Problem description: Only one stretch of the data is wanted: the line containing "This screenshot has height=339, width=656.", the line containing "468x466 pixels.", and every line between them, copied exactly.

Entries supplied:
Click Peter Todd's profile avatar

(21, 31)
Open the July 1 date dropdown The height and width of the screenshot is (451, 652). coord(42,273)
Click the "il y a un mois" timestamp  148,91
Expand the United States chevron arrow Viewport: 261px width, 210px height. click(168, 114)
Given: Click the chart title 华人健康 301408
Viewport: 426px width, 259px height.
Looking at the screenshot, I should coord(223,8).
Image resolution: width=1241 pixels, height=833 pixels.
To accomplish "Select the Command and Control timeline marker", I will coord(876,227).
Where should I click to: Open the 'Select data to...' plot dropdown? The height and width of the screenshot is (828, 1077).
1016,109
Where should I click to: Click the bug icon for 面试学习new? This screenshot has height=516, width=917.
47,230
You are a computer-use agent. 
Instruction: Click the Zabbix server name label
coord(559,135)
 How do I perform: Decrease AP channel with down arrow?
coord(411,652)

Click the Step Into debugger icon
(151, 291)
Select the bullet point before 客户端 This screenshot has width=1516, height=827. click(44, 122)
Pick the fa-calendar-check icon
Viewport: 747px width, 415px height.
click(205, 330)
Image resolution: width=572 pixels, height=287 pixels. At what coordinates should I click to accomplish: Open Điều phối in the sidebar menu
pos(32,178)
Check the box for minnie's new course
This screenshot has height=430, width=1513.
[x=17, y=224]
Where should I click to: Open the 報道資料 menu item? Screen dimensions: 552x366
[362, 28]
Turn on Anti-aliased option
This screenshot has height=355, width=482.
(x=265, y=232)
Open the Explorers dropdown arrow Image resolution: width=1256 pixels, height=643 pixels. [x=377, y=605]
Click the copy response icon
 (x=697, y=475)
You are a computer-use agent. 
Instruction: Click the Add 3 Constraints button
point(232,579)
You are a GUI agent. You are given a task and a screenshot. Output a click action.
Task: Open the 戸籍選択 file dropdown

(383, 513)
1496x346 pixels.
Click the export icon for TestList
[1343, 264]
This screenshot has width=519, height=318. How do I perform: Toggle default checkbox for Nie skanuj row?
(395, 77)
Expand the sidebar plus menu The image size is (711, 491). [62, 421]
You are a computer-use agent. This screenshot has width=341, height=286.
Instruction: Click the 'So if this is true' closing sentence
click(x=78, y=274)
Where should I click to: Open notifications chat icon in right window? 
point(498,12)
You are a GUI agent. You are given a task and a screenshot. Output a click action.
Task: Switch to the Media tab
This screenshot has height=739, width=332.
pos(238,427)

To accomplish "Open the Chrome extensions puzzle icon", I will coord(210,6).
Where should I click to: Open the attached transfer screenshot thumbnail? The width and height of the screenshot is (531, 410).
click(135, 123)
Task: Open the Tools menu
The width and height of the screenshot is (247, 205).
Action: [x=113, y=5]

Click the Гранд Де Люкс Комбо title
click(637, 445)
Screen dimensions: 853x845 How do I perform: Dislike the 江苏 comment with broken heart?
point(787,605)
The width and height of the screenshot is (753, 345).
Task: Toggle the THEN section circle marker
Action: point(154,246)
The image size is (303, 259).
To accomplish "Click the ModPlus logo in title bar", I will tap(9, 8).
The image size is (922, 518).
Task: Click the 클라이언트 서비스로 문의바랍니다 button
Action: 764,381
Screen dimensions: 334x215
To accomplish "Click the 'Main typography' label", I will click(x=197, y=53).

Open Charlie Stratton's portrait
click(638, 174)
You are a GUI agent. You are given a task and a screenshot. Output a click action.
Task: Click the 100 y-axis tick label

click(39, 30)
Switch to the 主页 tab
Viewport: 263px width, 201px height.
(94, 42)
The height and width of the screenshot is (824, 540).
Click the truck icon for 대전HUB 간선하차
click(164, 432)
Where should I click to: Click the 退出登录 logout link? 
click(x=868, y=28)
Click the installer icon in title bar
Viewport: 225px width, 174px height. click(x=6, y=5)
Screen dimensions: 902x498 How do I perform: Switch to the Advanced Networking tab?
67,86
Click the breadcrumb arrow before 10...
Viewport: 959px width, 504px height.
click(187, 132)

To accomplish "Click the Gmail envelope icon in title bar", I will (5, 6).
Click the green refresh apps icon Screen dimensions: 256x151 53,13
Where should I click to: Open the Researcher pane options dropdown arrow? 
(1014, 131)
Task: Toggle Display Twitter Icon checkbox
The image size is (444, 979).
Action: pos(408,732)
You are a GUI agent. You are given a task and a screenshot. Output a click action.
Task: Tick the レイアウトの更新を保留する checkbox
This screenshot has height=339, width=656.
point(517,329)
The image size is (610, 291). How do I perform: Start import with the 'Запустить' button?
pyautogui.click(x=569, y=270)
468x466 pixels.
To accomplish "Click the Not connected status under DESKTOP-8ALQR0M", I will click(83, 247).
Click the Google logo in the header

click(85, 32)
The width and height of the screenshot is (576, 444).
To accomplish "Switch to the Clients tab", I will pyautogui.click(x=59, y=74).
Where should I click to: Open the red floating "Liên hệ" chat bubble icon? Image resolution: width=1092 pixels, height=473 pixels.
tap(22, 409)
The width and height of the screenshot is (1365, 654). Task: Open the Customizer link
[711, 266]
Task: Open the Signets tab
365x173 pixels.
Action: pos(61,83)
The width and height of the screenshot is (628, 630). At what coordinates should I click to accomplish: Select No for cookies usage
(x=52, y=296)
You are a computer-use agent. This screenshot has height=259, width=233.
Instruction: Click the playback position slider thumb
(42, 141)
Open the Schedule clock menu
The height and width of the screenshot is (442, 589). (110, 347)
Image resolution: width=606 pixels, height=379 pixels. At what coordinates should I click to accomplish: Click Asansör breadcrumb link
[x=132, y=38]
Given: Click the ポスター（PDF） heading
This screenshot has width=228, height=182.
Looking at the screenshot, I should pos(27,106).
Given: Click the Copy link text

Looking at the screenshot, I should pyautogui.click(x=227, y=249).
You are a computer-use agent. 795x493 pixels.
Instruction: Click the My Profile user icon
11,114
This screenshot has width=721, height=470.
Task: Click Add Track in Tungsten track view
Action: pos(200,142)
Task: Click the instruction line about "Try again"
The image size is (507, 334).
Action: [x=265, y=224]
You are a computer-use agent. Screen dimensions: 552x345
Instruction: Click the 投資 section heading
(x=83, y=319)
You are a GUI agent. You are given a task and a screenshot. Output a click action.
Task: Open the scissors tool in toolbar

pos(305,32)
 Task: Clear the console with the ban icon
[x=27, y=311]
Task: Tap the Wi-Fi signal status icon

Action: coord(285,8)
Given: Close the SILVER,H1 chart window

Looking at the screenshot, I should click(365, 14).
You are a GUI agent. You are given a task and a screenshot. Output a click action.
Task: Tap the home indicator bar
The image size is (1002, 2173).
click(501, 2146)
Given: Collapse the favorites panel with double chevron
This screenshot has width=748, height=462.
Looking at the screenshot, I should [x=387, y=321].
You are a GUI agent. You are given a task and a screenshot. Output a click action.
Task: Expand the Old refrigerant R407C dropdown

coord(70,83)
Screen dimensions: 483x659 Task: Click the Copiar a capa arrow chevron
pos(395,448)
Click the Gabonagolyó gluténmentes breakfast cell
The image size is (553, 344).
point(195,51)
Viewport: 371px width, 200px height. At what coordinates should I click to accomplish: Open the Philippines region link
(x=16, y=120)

Reply to the exercise:
This screenshot has height=339, width=656.
point(517,329)
The image size is (610, 291). How do I perform: Start import with the 'Запустить' button?
pyautogui.click(x=569, y=270)
468x466 pixels.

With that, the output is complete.